Recently, even more testing has been added with the use of cell-aware test, which targets defects at the transistor level, inside standard cells. Cell-aware test is being rapidly adopted because it significantly improves defect detection. However, it also adds to the test volume problem that compression technologies are always trying to control.
Figure 1 illustrates the incremental advances in compression technology, normalizing a design in 2000 and showing the exponential design scaling of Moore’s law. Notice that around 2004, transition patterns were adopted by industry, which added another 1.5x on top of the traditional stuck-at pattern size.

PROVIDED INFORMATION:
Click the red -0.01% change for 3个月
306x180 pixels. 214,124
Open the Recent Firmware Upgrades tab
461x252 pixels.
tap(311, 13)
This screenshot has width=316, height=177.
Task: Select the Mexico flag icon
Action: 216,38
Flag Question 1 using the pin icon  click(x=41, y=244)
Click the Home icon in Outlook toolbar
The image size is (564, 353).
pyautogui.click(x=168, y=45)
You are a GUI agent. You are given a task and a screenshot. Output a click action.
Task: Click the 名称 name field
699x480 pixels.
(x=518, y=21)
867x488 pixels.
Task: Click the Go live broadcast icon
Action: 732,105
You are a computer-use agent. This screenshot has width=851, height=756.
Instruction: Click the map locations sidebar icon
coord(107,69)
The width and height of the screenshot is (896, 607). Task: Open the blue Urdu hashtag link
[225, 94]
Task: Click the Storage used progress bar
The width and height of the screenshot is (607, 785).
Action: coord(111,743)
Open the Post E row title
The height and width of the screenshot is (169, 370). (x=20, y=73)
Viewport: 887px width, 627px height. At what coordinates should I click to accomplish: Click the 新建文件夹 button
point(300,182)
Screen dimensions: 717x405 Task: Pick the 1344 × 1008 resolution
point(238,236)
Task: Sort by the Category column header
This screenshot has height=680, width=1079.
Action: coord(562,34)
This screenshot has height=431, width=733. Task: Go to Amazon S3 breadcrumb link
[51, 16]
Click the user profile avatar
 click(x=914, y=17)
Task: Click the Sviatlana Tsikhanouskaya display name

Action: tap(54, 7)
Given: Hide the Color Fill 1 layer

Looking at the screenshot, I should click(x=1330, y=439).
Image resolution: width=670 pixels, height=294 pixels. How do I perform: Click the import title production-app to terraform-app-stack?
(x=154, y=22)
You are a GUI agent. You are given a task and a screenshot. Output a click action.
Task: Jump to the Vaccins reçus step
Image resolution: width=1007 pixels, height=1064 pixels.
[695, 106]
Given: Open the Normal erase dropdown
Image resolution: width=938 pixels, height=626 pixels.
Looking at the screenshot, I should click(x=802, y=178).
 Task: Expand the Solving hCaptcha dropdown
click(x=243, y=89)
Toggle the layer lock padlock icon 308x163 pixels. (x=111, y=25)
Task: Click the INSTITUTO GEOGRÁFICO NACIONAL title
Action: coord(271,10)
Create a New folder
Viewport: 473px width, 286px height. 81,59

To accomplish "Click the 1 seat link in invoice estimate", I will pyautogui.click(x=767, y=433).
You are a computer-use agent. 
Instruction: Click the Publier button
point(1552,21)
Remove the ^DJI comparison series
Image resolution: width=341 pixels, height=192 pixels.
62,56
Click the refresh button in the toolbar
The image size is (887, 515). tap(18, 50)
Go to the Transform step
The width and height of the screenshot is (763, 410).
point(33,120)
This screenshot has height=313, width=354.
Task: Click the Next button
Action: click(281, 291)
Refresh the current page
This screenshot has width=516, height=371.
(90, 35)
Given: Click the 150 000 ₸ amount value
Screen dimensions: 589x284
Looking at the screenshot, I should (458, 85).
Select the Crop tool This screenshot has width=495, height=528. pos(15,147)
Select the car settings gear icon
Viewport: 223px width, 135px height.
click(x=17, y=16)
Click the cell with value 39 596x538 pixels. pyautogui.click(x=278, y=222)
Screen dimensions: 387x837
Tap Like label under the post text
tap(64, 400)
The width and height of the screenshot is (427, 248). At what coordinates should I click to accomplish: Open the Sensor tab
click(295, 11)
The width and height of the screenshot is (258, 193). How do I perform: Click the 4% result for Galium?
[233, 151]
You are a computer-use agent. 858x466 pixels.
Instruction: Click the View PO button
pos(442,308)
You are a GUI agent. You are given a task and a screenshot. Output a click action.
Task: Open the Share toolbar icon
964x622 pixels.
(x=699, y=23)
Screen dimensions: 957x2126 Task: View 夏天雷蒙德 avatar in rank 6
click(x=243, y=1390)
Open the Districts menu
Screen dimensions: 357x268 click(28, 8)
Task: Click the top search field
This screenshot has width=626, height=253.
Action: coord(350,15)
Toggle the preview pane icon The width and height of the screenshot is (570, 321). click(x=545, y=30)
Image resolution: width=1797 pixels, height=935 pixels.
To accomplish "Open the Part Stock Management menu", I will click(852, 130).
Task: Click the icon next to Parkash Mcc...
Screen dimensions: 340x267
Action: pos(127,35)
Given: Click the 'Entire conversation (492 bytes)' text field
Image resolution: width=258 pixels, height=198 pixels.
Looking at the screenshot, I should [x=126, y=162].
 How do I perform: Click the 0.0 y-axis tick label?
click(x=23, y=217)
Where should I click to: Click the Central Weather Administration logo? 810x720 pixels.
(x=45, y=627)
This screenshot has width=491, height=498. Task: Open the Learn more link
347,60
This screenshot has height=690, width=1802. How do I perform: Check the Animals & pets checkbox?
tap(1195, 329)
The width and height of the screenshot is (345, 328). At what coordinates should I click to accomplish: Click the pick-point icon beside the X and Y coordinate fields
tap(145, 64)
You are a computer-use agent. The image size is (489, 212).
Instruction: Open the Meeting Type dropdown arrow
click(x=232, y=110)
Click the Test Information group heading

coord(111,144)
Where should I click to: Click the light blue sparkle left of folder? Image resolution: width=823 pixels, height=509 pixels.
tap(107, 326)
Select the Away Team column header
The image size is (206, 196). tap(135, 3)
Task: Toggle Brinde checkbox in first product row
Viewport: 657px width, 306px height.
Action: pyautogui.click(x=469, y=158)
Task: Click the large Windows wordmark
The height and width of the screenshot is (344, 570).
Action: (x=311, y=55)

TASK STATEMENT: In the text on test compression, copy the stretch from "Recently, even more" through "stuck-at pattern size.", substituting "at-speed patterns" for "transition patterns".

RESULT OF THIS EXERCISE:
Recently, even more testing has been added with the use of cell-aware test, which targets defects at the transistor level, inside standard cells. Cell-aware test is being rapidly adopted because it significantly improves defect detection. However, it also adds to the test volume problem that compression technologies are always trying to control.
Figure 1 illustrates the incremental advances in compression technology, normalizing a design in 2000 and showing the exponential design scaling of Moore’s law. Notice that around 2004, at-speed patterns were adopted by industry, which added another 1.5x on top of the traditional stuck-at pattern size.